Da die Technologie in allen Mobilfunkstandards verankert ist (vom alten GSM bis zum aktuellen 5G), können auch Menschen ohne eine installierte Warn-App auf dem Smartphone oder mit älteren Handymodellen erreicht werden. Damit ist die Hoffnung verbunden, bei einer Katastrophe schnell, unkompliziert und anonym möglichst viele Menschen in einem betroffenen Gebiet warnen zu können. Zudem nimmt Cell Broadcast im Gegensatz zu SMS deutlich weniger Netzkapazitäten in Anspruch, wodurch ein in Krisensituationen schon überlastetes Netz geschont werden kann. Die Warnungen erreichen die Empfängergeräte allerdings nur, solange die Funkzellen senden und nicht durch extreme Bedingungen ausfallen.
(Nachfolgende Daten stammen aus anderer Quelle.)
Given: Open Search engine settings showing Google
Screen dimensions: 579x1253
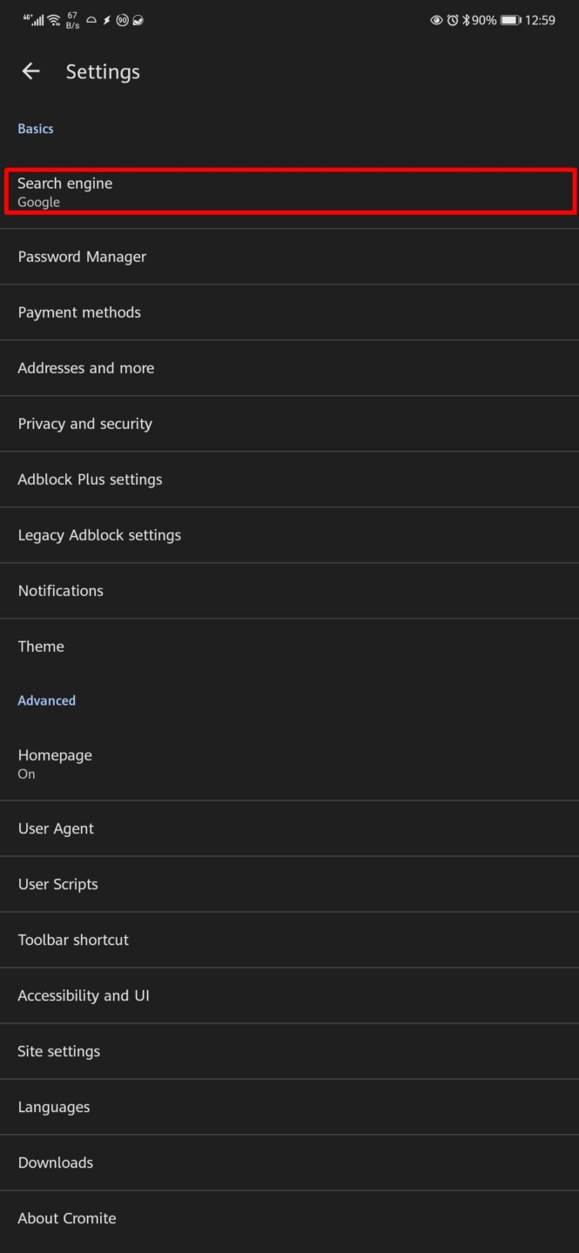Looking at the screenshot, I should tap(289, 191).
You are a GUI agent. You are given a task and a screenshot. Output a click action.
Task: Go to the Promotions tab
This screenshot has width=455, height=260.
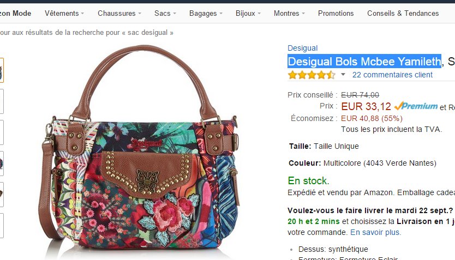click(x=336, y=13)
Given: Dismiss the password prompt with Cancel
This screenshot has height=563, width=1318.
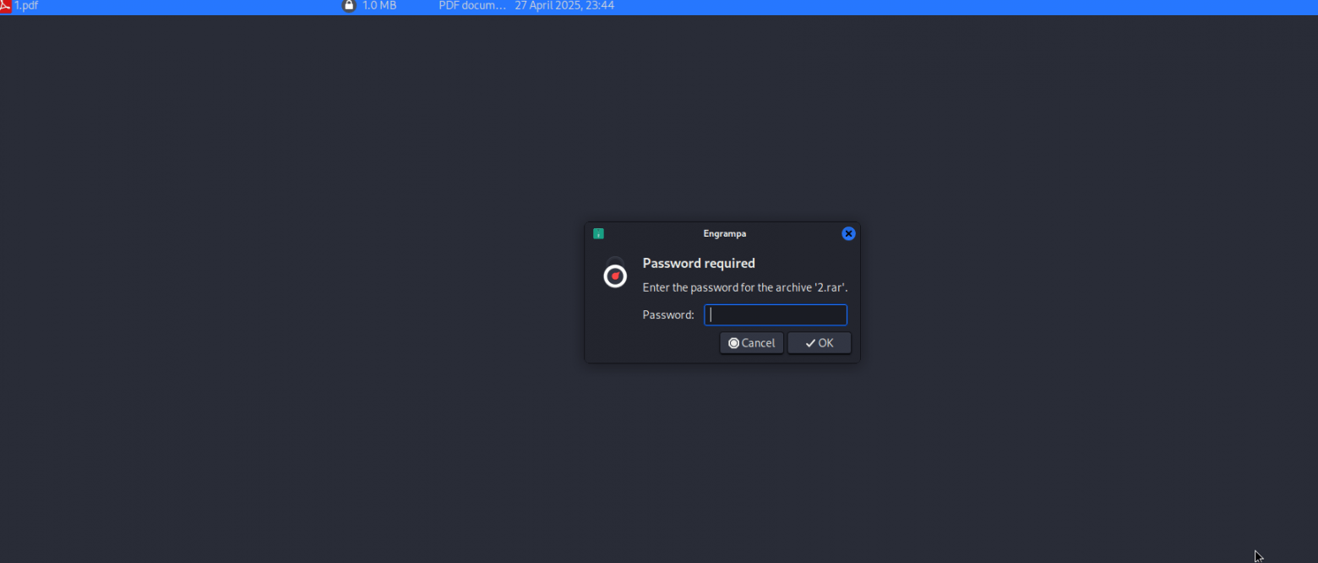Looking at the screenshot, I should point(752,343).
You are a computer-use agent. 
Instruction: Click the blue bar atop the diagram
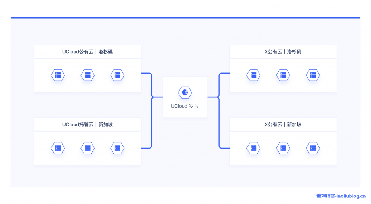(x=185, y=17)
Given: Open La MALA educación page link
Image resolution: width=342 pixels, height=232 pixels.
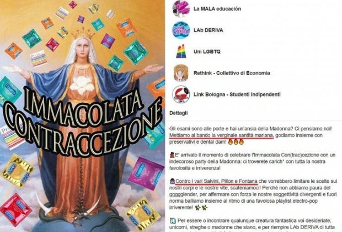Looking at the screenshot, I should coord(217,9).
Wichtig ist auch, dass alle Endgeräte und deren Betriebssysteme die Warnungen zulassen, was derzeit der Fall ist.

Warum wird Cell Broadcast jetzt (erst) eingeführt?
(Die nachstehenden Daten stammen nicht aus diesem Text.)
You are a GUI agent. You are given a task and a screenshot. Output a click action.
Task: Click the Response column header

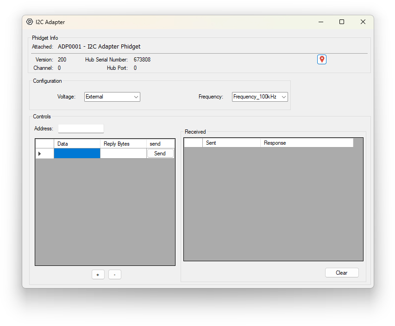point(306,143)
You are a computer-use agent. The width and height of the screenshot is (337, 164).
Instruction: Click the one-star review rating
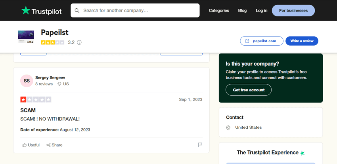click(36, 99)
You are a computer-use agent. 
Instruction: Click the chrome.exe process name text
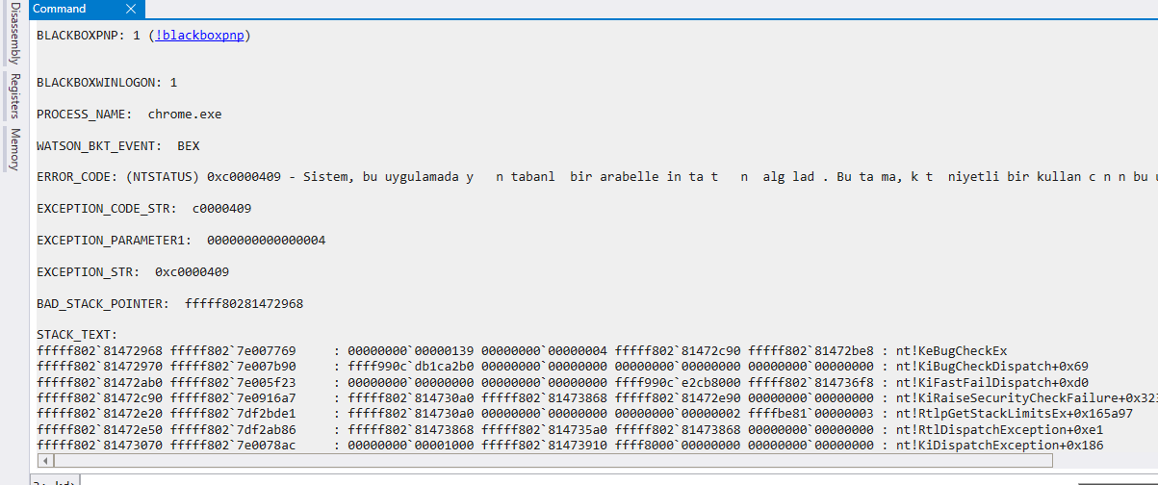tap(185, 115)
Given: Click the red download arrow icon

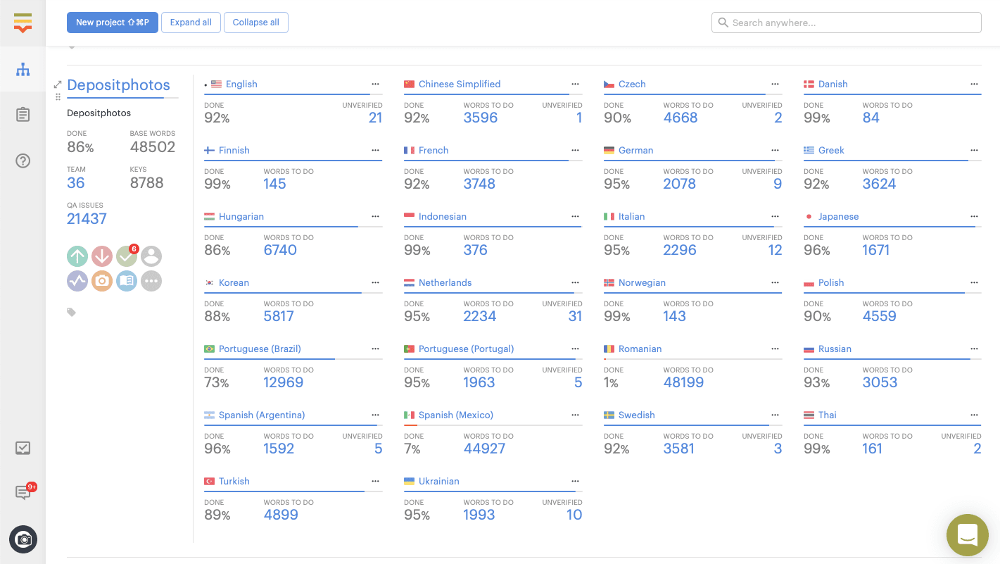Looking at the screenshot, I should coord(102,256).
Foto: Pixabay User antonbe und Elchinator | CC0 1.0 | Ausschnitt bearbeitet | Montage

Technisch gesehen ist Cell Broadcast bereits seit Jahrzehnten möglich, doch bisher hatte der politische Wille zur Nutzung gefehlt. Nach den immensen Hochwasserschäden durch Starkregen und Überflutungen in diesem Sommer ist dieser Wille nun da. So wurde die Änderung des Telekommunikationsgesetzes von der Bundesregierung am Mittwoch im Rahmen der „Aufbauhilfe 2021“ angekündigt. Zudem gibt es seit 2018 aber auch eine EU-Richtlinie, die alle Mitgliedstaaten verpflichtet, bis 2022 ein System aufzubauen, das Menschen per Handy vor Katastrophen warnt.
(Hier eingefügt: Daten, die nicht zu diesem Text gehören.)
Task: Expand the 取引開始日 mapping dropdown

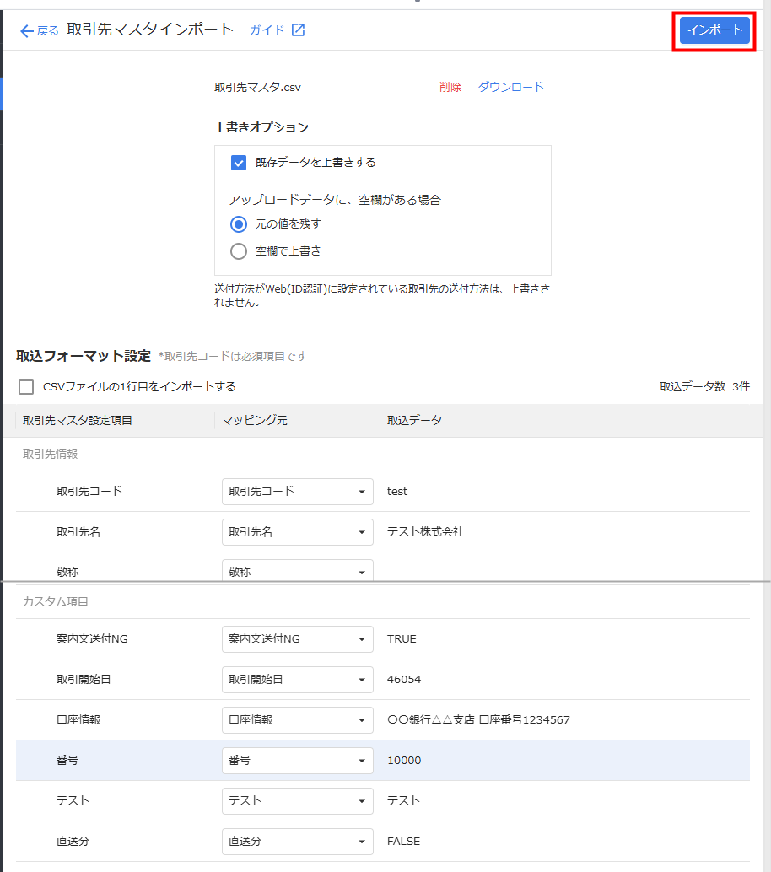Action: click(297, 680)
Bundesinnenminister Horst Seehofer betonte beim aktuellen Beschluss, dass Cell Broadcast vor allem als Ergänzung zu den bereits existierenden Warnmitteln wie Sirenen, Apps oder dem Rundfunk gedacht ist:

„Die Warnung der Bevölkerung muss klappen, auf allen Kanälen. Wenn man nachts geweckt wird, muss man sofort wissen, was passiert ist und wie man sich verhalten soll.“

Künftig soll es möglich sein, über das vom Bundesamt für Bevölkerungsschutz und Katastrophenhilfe betriebene Modulare Warnsystem (MoWaS) auch Cell Broadcast-Warnungen auszulösen. Der Aufbau und Betrieb des Systems soll über den Bundeshaushalt finanziert werden.

Und wann werden die ersten Warnungen verschickt?

Bis wir die angedachten Warnungen auf unseren Mobiltelefonen empfangen können, wird es allerdings noch etwas dauern. Zunächst müssen Bundestag und Bundesrat über die entsprechende Änderung des Telekommunikationsgesetzes beraten und abstimmen – was voraussichtlich Anfang September der Fall sein wird. Und auch die technischen Details der Umsetzung sowie die Absicherung des Systems gegen Missbrauch müssen noch zwischen der Bundesnetzagentur, dem Bundesamt für Bevölkerungsschutz und Katastrophenhilfe, dem Bundesamt für Sicherheit in der Informationstechnik und den Mobilfunknetzbetreibern abgeklärt werden – wahrscheinlich bis Ende des Jahres. Wenn das geschehen ist, haben die Netzbetreiber bis zu zwölf Monate Zeit, das neue Warnsystem zu implementieren. Voraussichtlich Mitte bis Ende 2022 könnte Cell Broadcast dann einsetzbar sein.